En el pasillo, Gala y Adrián se cruzaron sin testigos.
—Esto cambia las cosas —dijo ella, sin bajar la voz.
—Solo si dejamos que cambien —respondió él, pero no sonó convencido.
—No sé si me gusta la idea de…
—De no tenerme cerca —completó él, casi sonriendo.
Gala no respondió, pero esa frase se le quedó adherida al resto del día.

En casa, esa tarde, las dinámicas familiares volvieron a ser espejos incómodos.
Lucía, ayudando a su hermana con la tarea, insistía en corregir cada palabra que la pequeña escribía. Gala las observaba desde el sofá y se preguntaba si esa obsesión por el control venía de ella. Ernesto entró con las compras y, al ver la escena, comentó en tono ligero:
—La estás entrenando para que sea igualita a ti.
Gala sonrió con los labios, pero sintió un golpe sordo en el pecho.
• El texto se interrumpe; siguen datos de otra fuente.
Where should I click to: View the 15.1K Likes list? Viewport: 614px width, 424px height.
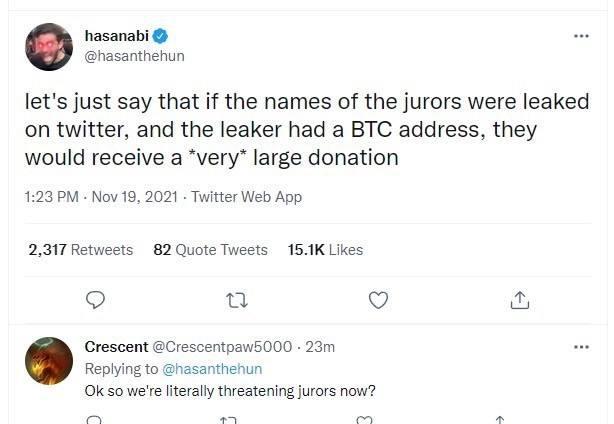325,249
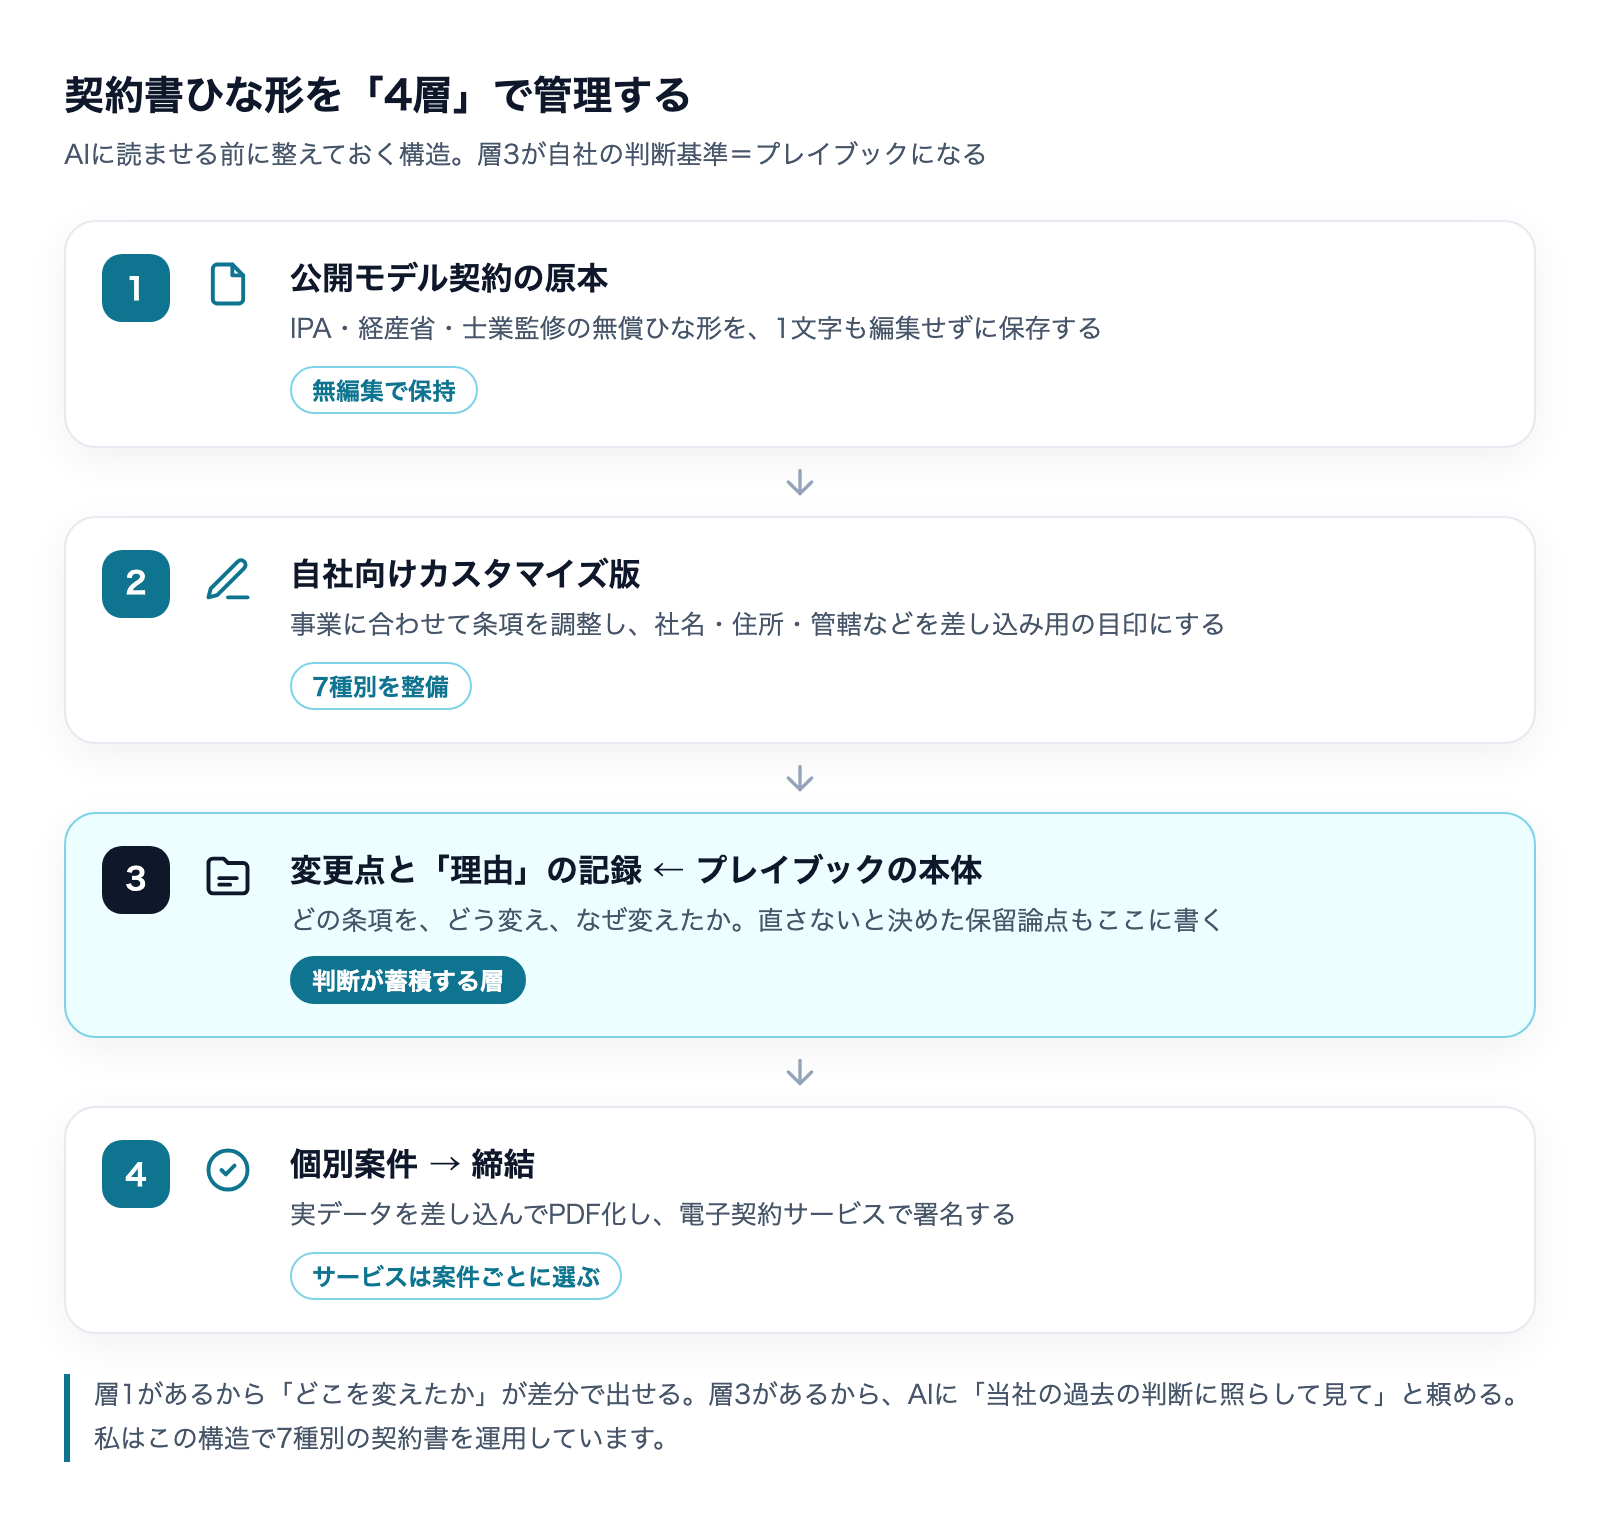Select the 変更点と「理由」の記録 heading
The width and height of the screenshot is (1600, 1526).
[x=466, y=870]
En la casa de Adrián, la tensión se disfrazaba de cotidianidad. Mariana intentaba que los chicos recogieran la cocina, pero Rodrigo delegaba todo a Mateo.
—Tú hazlo, yo tengo cosas más importantes —dijo, imitando sin saberlo una frase que Adrián había usado esa misma mañana en la oficina.
Mariana lo miró a él como buscando una reacción. Adrián desvió la vista hacia su teléfono.
Más tarde, cuando Mariana le preguntó cómo había estado el día, él contestó con un:
—Bien, cambios. Vamos a trabajar separados en la empresa.
Ella arqueó las cejas.
—¿Separados? ¿Eso es bueno o malo?
Adrián se encogió de hombros.
—Depende de para quién.

El martes y el miércoles se fueron en una sucesión de ajustes. Gala y Adrián empezaron a recibir nuevos equipos, nuevas tareas y, sobre todo, nuevas responsabilidades individuales. Era un ascenso disfrazado de separación.
En las reuniones, se miraban de lejos. Ya no compartían tantos minutos de charla entre proyectos; ahora sus agendas no coincidían. Pero lo que más pesaba era el silencio donde antes había intercambio constante.

Para Gala, la separación tenía un matiz extraño: más poder individual, sí, pero también la sensación de haber perdido un aliado que entendía sin palabras sus movimientos.
Para Adrián, era una oportunidad de demostrar que podía escalar aún más… aunque le incomodara que Gala también lo haría, y sin su supervisión.

La semana cerró con una escena espejo en ambas casas.

En casa de Gala, Ernesto la encontró revisando correos desde el celular mientras las niñas jugaban en el suelo.
—¿Nunca desconectas? —preguntó, medio en broma.
—Es que hay cosas que no pueden esperar.
—Siempre hay cosas que no pueden esperar —replicó él, y se fue a la cocina.
Gala sintió el peso de esas palabras como un juicio que no quería escuchar.